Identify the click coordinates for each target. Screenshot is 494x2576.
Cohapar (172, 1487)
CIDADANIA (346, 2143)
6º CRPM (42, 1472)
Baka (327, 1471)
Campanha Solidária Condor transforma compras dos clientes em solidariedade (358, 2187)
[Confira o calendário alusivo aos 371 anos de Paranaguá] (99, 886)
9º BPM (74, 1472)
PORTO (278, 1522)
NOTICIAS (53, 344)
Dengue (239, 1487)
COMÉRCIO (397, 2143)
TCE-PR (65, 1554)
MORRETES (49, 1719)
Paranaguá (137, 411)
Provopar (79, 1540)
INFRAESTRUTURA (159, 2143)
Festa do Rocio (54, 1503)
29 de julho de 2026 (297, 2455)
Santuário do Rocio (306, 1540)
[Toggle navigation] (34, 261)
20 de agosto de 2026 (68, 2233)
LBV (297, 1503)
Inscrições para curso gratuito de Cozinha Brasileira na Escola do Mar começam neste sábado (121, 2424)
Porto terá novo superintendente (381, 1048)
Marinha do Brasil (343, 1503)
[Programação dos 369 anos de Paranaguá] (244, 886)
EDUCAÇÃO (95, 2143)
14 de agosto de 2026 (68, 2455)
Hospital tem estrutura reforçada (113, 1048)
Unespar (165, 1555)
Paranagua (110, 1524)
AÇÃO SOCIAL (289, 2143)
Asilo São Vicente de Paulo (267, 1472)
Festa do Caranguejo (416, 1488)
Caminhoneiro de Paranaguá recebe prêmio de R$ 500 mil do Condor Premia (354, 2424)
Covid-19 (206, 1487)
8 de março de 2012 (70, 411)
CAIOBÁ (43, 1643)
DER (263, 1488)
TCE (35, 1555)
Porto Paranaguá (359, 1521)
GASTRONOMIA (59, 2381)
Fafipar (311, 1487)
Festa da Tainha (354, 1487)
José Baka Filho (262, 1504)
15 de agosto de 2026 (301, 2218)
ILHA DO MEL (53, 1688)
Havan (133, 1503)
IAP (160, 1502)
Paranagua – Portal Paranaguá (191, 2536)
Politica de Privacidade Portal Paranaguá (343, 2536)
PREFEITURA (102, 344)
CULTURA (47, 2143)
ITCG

Aim of the exercise =
In the records above, how many lines contain the string "Portal"? State that number only.

Answer for the task =
2